Data for locating visible targets:
+ + + + +

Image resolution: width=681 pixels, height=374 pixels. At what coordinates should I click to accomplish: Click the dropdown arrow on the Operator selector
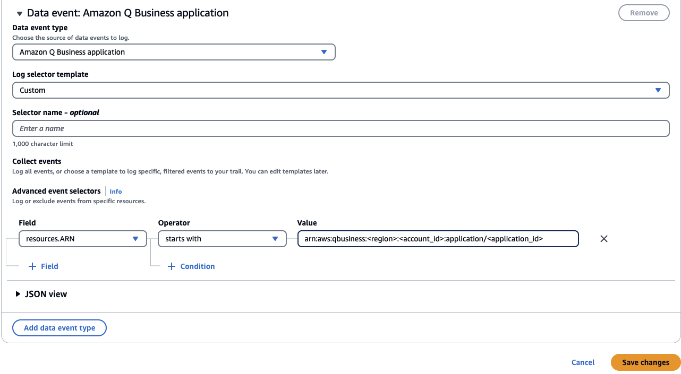coord(275,239)
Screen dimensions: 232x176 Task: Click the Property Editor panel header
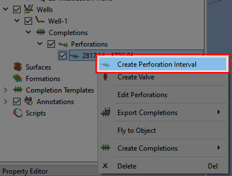[25, 171]
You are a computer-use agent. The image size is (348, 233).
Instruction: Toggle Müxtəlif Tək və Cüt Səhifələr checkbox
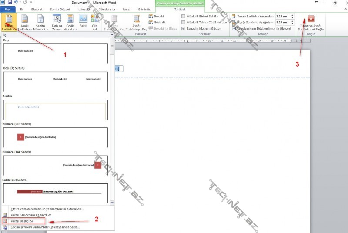(183, 22)
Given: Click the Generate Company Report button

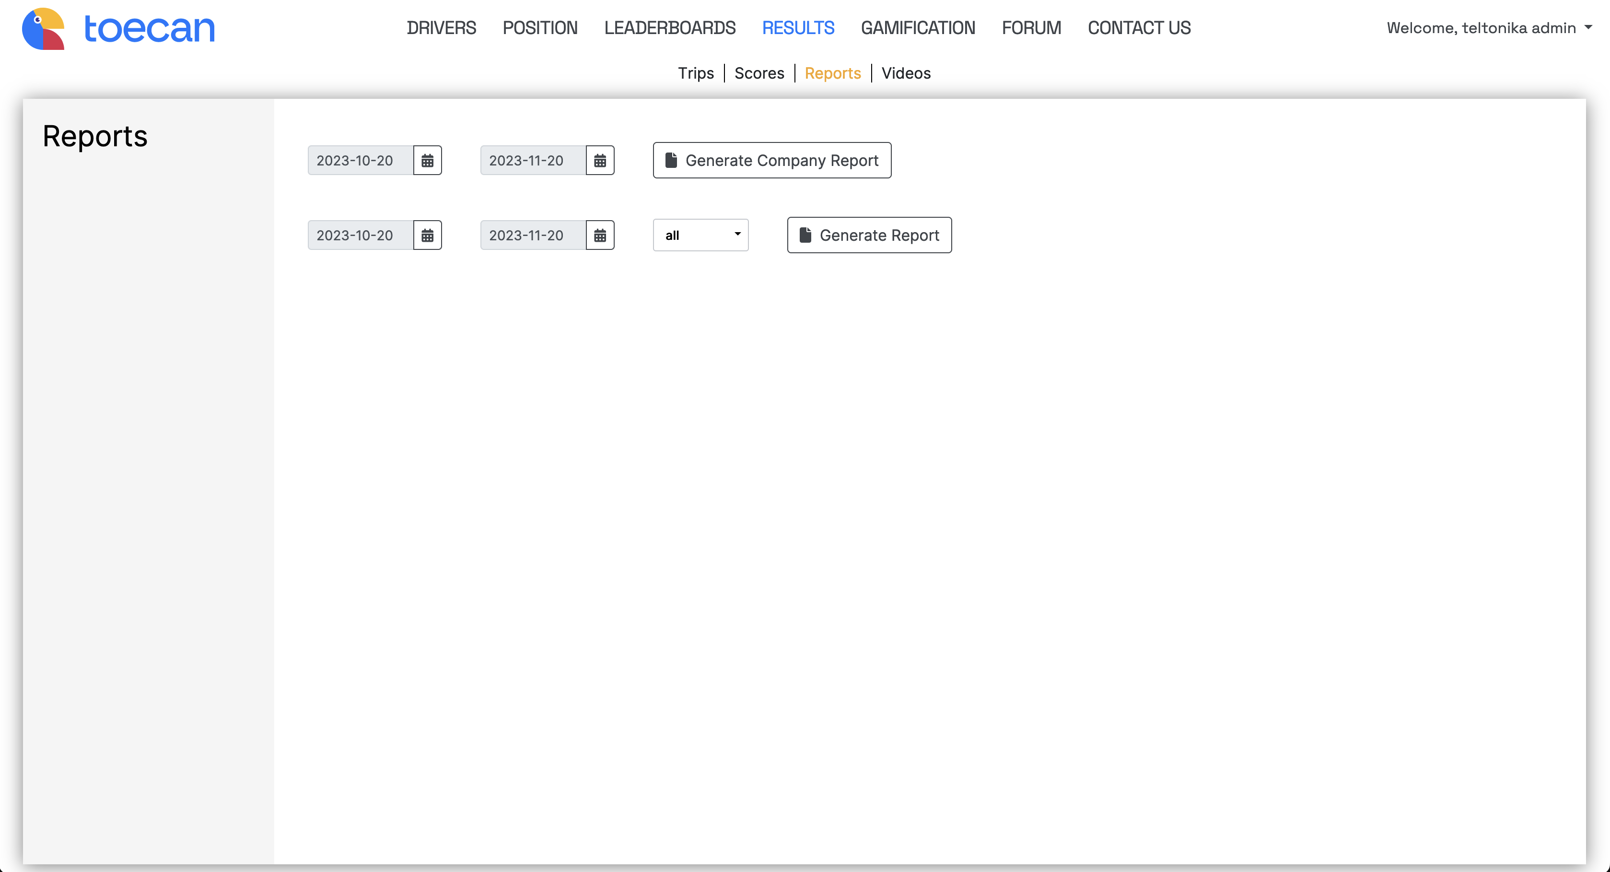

+ + + + +

## [Objective]
Recast every line of the material above as a numbered list, omitting blank lines. Leave the pictures out of the answer.

## [The answer]
1. Image resolution: width=681 pixels, height=374 pixels. At what coordinates should I click to accomplish: Click the dropdown arrow on the Operator selector
2. coord(275,239)
3. Screen dimensions: 232x176 Task: Click the Property Editor panel header
4. [25, 171]
5. You are a computer-use agent. The image size is (348, 233).
6. Instruction: Toggle Müxtəlif Tək və Cüt Səhifələr checkbox
7. (183, 22)
8. Given: Click the Generate Company Report button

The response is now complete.